Germany issues arrest warrant for Russian suspect in parliament hack: newspaper

BERLIN (Reuters) - German prosecutors believe a 2015 hack attack on the country's parliament was carried out by the same Russian operative who a year later derailed Hillary Clinton's presidential campaign by breaking into her emails, the Sueddeutsche Zeitung reported.

Without giving a source, the newspaper said prosecutors had issued an arrest warrant for Dmitry Badin, 28, who is also wanted by U.S. authorities for hacking into Clinton's and the Democratic Party's email servers.

Germany's Bundestag discovered its systems had been broken into in May 2015 and concluded that the intrusions had been continuing since at least the beginning of that year. It was impossible to determine what information had been stolen.

According to the newspaper, German prosecutors believed, as does the U.S. FBI, that Badin was carrying out the attacks on behalf of Russia's GRU military intelligence.

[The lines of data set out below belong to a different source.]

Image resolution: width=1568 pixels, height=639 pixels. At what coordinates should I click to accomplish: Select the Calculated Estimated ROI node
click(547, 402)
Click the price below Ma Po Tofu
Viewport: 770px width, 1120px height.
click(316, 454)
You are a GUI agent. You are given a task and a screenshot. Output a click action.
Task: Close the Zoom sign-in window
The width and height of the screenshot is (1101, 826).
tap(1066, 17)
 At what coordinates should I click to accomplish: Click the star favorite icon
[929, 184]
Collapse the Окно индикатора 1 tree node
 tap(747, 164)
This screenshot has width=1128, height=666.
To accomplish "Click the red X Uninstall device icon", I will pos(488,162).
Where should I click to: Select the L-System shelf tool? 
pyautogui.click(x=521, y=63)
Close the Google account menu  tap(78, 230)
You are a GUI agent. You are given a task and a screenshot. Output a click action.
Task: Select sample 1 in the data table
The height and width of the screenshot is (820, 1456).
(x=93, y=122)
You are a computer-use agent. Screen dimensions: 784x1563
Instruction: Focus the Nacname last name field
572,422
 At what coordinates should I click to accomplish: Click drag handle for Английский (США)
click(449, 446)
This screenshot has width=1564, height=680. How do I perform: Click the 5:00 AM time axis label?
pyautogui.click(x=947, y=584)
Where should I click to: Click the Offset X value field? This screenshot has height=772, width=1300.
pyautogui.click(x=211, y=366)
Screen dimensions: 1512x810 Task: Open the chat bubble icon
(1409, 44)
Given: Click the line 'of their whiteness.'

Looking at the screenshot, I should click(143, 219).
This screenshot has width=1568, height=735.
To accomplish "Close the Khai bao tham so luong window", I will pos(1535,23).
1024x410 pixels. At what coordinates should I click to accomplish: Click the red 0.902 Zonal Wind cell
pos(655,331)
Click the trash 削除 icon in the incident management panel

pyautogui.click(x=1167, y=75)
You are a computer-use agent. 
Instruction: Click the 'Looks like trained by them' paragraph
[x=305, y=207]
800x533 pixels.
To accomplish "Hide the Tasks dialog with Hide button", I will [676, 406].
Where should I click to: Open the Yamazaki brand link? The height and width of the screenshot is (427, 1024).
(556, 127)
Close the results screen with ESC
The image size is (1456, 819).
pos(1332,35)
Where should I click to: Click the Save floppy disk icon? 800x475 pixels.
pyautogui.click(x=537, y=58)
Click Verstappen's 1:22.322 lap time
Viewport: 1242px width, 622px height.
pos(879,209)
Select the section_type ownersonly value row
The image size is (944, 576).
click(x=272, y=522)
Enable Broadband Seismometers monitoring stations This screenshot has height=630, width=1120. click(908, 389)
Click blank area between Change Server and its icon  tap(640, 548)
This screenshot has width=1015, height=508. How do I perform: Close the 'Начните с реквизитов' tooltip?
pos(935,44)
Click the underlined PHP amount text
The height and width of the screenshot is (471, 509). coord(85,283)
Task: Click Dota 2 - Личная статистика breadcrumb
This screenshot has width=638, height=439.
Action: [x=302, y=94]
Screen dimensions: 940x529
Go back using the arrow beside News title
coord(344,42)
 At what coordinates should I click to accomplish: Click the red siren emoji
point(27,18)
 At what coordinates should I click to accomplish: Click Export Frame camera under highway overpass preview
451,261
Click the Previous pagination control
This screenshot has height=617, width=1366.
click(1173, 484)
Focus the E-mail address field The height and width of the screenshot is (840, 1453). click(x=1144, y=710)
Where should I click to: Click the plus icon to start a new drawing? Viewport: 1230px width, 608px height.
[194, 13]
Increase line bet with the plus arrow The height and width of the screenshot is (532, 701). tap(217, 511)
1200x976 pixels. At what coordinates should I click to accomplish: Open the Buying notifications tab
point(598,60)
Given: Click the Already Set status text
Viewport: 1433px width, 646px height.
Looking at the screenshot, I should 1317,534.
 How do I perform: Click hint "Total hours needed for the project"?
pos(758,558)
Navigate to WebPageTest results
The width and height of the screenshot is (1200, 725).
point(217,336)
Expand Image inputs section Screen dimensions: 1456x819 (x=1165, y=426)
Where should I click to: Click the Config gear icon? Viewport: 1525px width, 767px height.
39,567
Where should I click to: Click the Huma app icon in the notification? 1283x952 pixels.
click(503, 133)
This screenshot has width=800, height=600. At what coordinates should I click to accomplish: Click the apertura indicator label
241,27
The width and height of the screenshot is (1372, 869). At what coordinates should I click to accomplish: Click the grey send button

The series of hacking attacks against Western email services took on added importance the following year, when selective leaks of purported campaign emails disrupted Clinton's campaign, costing her dearly in a close-fought battle for the presidency with Republican Donald Trump.

Leaked emails, also blamed on Russian operatives, also played a role in the French presidential election the year after that, though not in the German parliamentary vote that followed.

Prosecutors were not immediately available to comment.